*** Data provided Section Begins ***

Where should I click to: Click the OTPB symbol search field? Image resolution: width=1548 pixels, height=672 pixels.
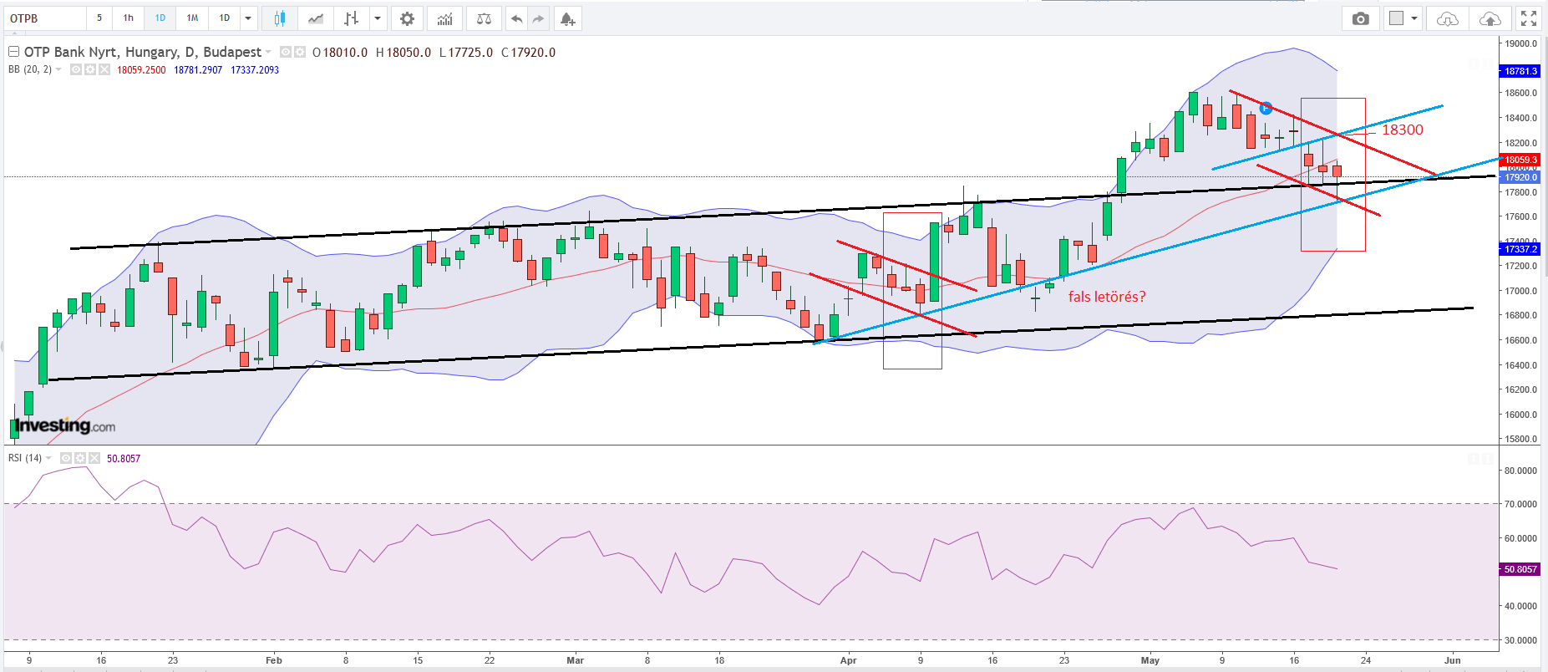(x=46, y=18)
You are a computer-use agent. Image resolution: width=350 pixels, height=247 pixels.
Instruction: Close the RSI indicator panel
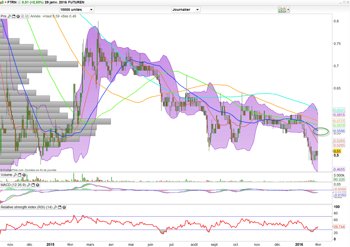click(x=64, y=207)
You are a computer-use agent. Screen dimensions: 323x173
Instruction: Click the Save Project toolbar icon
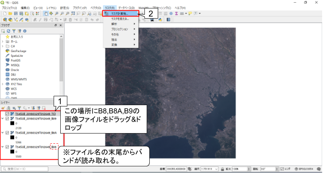click(x=16, y=13)
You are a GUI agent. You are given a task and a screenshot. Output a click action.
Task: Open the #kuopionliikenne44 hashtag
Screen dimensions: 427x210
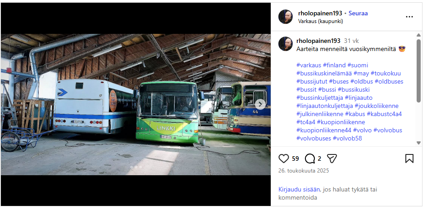coord(323,130)
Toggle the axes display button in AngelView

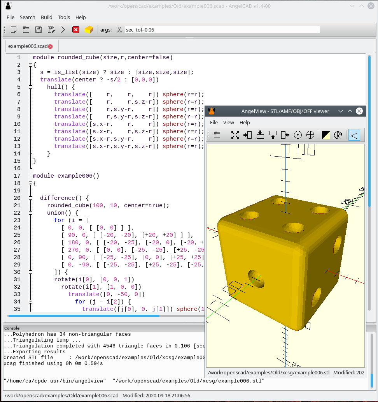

*** Data provided Section Ends ***

§ Activity
Repeat each entry above word for word, leaving every picture out.

§ Answer below
Where should I click to: Click the OTPB symbol search field? Image resolution: width=1548 pixels, height=672 pixels.
(x=46, y=18)
You are a computer-use agent. Image resolution: width=350 pixels, height=247 pixels.
Instruction: Close the RSI indicator panel
click(x=64, y=207)
You are a computer-use agent. Screen dimensions: 323x173
Instruction: Click the Save Project toolbar icon
click(x=16, y=13)
You are a GUI agent. You are given a task and a screenshot. Output a click action.
Task: Open the #kuopionliikenne44 hashtag
Screen dimensions: 427x210
coord(323,130)
Toggle the axes display button in AngelView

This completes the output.